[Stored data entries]
::::

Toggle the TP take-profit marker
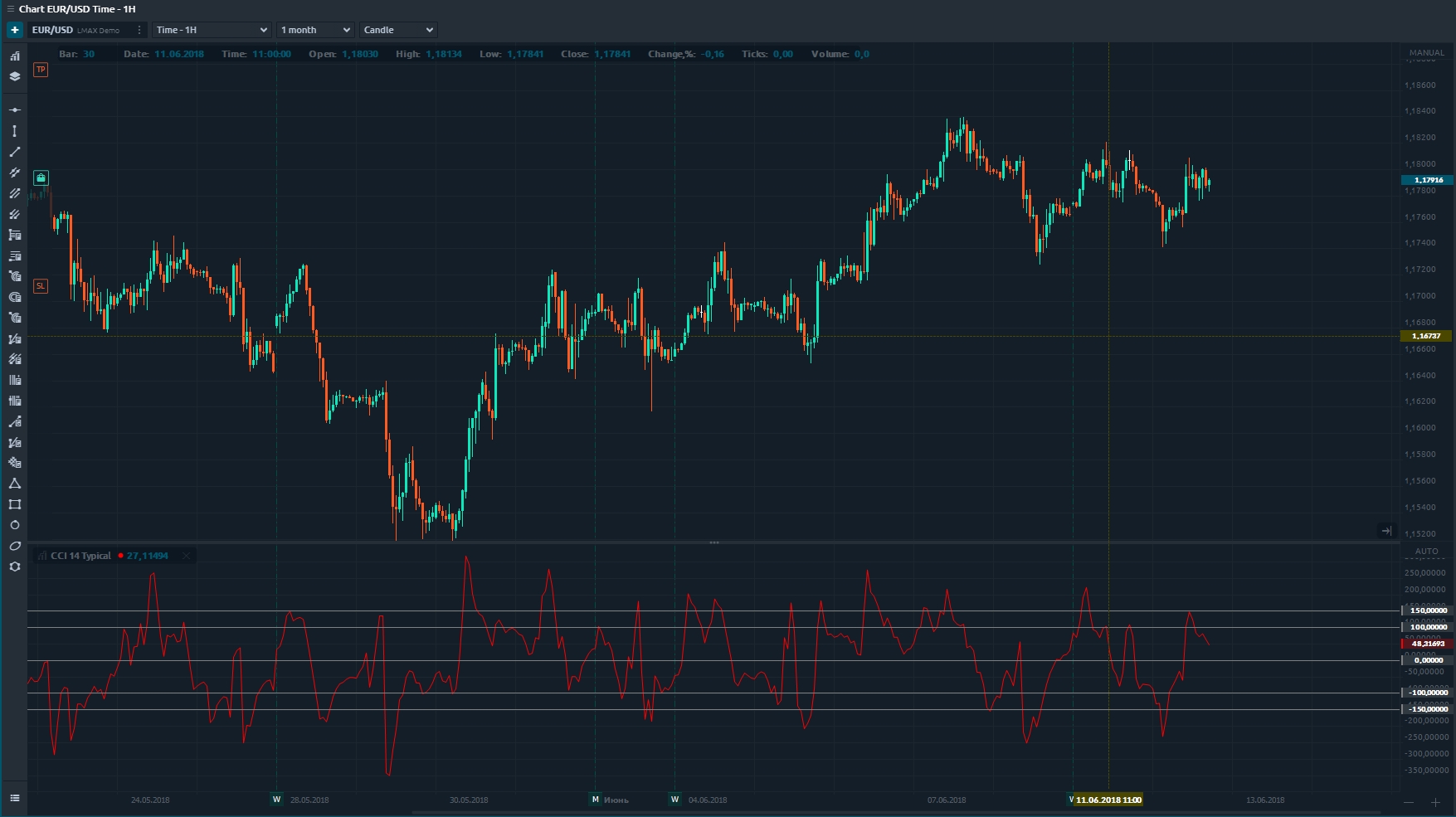This screenshot has height=817, width=1456. pyautogui.click(x=41, y=70)
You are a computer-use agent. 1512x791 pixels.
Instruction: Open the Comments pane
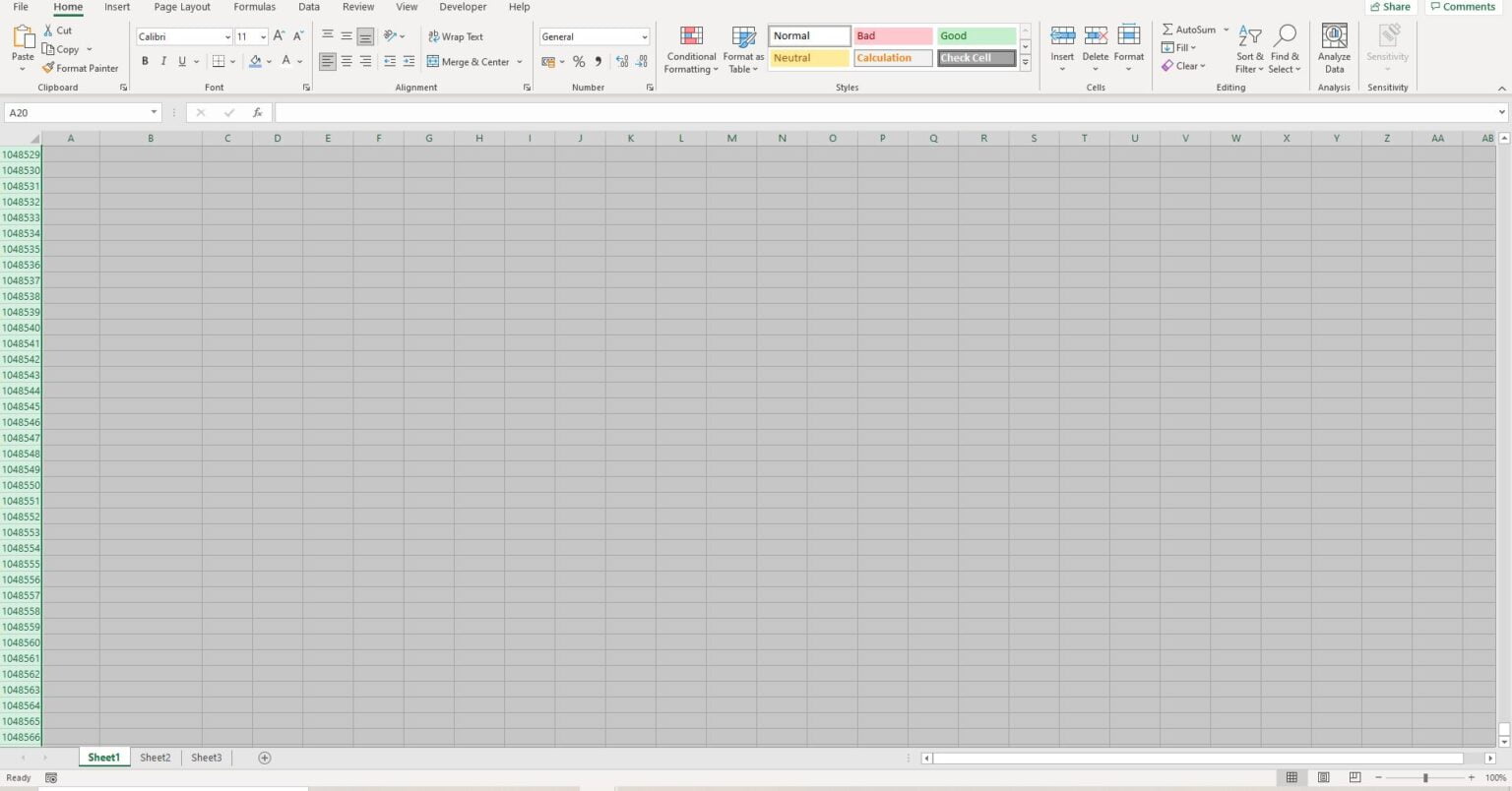(1464, 7)
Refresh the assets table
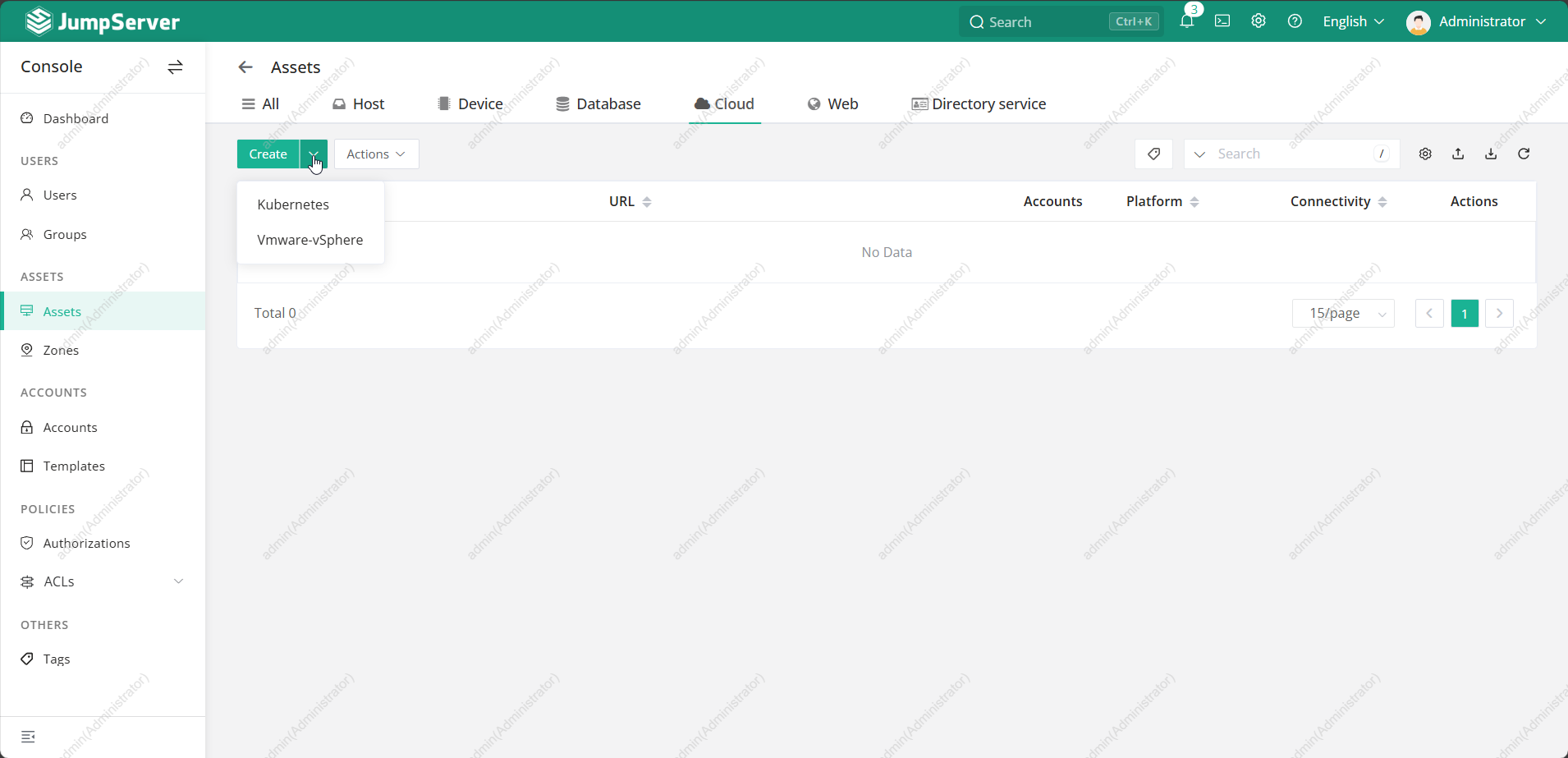Image resolution: width=1568 pixels, height=758 pixels. [x=1524, y=154]
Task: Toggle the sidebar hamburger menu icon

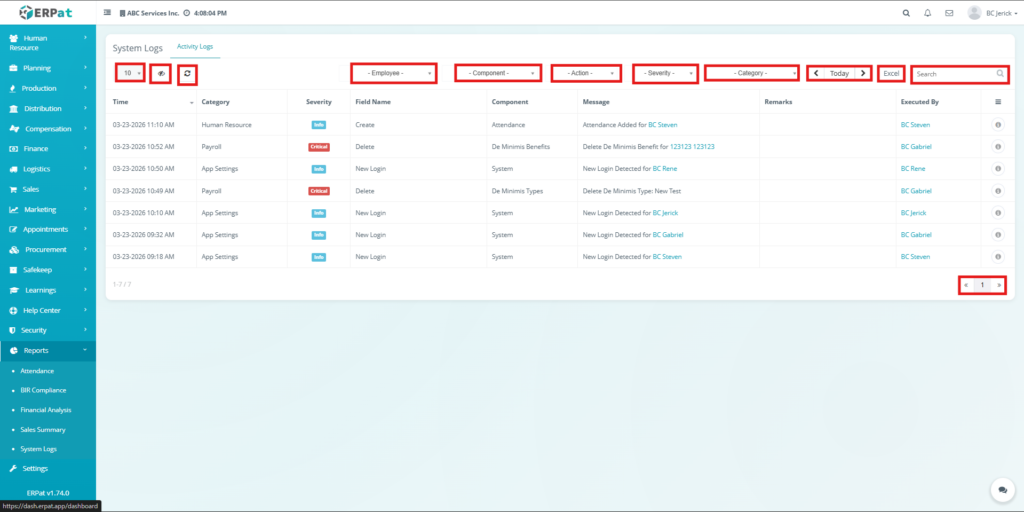Action: [108, 13]
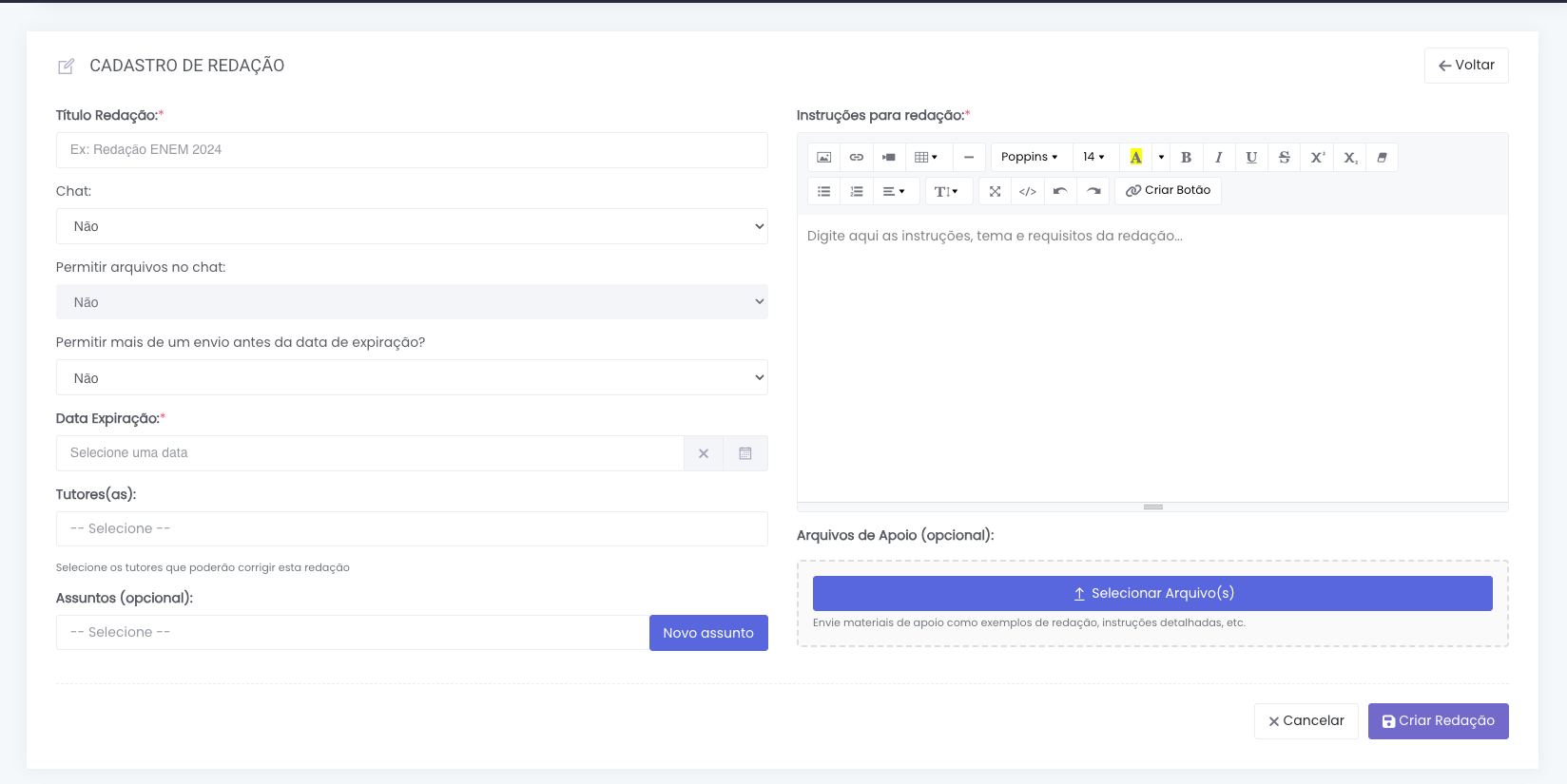
Task: Open the Chat dropdown
Action: tap(412, 226)
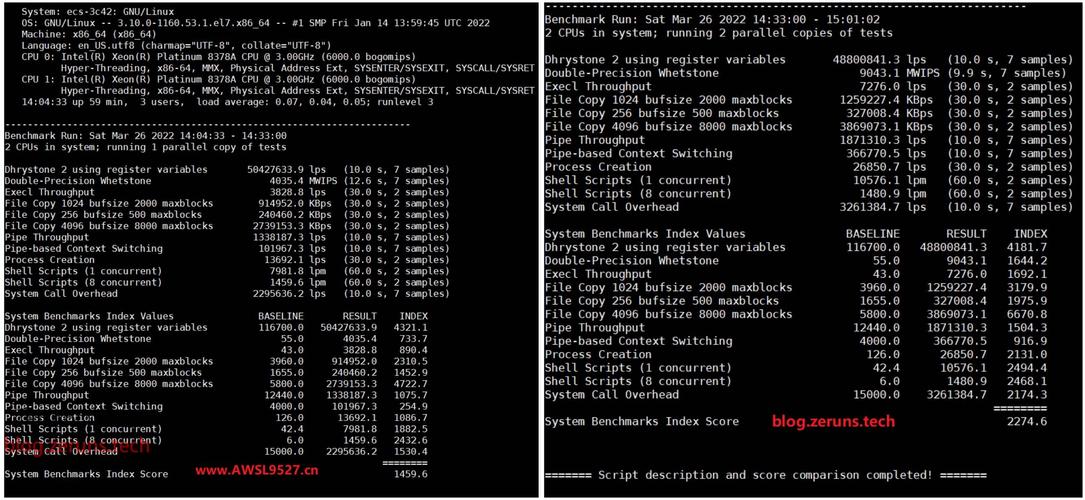Click the left BASELINE column header
The height and width of the screenshot is (500, 1085).
click(x=281, y=316)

::::

- _What this task involves_
Exactly what appears in the records above must be returned, apart from the pictures.

- _Result of this task_
Toggle the TP take-profit marker
This screenshot has height=817, width=1456. pyautogui.click(x=41, y=70)
You are a computer-use agent. 1512x791 pixels.
Instruction: Open the Comments pane
(1464, 7)
Refresh the assets table
Image resolution: width=1568 pixels, height=758 pixels. [x=1524, y=154]
Task: Toggle the sidebar hamburger menu icon

Action: [108, 13]
Task: Open the Chat dropdown
Action: tap(412, 226)
Click the left BASELINE column header
The height and width of the screenshot is (500, 1085).
click(x=281, y=316)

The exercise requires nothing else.